Hosui YAMAMOTO (1850–1906) was a leading Western-style painter of the early Meiji Period. During his time studying painting in France, he is known to have encouraged KURODA to become a painter instead of a lawyer. After returning to Japan, he established a painting academy, the Seikokan, which he later handed over to KURODA. He also joined the new artists’ society formed by KURODA, the Hakubakai, maintaining a strong friendship. The institute owns 14 letters written by YAMAMOTO to KURODA, documenting their friendship in Japan. Of these, nine were date-stamped in 1896, when they had both just returned from service as artists in the Sino-Japanese War.
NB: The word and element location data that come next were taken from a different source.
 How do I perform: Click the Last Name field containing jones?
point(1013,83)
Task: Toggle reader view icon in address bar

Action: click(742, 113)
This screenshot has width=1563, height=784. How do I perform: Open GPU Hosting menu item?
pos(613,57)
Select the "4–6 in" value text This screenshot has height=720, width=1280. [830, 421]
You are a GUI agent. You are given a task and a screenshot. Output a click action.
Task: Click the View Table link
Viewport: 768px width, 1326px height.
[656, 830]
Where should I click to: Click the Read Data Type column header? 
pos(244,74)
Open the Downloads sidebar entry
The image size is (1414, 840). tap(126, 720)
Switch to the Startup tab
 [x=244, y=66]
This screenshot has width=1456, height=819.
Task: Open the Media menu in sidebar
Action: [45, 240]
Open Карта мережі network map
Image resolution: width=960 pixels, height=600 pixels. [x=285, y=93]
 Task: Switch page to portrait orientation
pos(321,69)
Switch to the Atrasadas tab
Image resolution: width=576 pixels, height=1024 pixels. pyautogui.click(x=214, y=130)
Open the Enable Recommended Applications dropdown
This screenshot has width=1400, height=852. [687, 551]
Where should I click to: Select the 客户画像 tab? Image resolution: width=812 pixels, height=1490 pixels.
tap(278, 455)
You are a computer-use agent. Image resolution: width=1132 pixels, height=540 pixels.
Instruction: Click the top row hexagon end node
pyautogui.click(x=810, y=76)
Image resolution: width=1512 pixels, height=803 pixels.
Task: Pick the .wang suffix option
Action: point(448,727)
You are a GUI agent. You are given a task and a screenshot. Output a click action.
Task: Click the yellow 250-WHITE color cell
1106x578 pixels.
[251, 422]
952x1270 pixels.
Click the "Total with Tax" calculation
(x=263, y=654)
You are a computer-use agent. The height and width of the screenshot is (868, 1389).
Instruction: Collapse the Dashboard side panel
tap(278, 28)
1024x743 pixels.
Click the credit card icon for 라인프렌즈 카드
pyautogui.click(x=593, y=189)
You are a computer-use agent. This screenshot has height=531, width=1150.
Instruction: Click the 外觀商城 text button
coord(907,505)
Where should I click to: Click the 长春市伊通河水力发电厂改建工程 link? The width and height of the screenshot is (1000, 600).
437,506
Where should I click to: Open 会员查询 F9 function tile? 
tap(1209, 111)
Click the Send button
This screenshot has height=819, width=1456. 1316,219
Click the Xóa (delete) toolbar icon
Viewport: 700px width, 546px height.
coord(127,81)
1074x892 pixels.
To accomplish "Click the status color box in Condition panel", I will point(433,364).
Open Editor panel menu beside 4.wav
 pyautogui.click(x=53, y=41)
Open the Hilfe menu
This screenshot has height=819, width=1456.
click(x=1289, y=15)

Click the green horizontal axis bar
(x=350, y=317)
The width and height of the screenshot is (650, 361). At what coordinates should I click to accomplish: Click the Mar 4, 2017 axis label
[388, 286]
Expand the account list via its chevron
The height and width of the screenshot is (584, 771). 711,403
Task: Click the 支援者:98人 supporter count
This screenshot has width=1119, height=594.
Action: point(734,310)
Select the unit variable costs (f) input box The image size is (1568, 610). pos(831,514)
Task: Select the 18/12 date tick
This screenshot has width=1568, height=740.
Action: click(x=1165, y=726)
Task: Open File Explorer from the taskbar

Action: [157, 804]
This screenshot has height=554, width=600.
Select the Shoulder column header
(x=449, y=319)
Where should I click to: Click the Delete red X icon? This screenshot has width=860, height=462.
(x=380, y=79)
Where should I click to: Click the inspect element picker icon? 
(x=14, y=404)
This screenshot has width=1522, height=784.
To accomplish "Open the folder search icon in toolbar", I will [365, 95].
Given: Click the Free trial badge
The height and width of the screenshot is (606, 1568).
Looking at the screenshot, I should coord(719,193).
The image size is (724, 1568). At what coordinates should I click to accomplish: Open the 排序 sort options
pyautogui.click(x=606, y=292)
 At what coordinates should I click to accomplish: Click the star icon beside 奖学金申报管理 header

The letters dealt with their painting activities and YAMAMOTO’s thoughts on KURODA’s “Morning Toilette,” which sparked a controversy on nude painting when it was submitted for the 4th National Industrial Exhibition. One letter includes a self-drawn image of YAMAMOTO immediately after his return to Japan from China; many things he writes are amusing. These letters are noteworthy primary materials that shed light on YAMAMOTO’s disposition after his return to Japan, whereas he is primarily known for his lighthearted character in the social world of Paris’ artists and intelligentsia. SHIINO’s talk also touched on the positions of the two artists in the world of Western-style painting in Japan, both of whom were held in high esteem while being 16 years apart in age.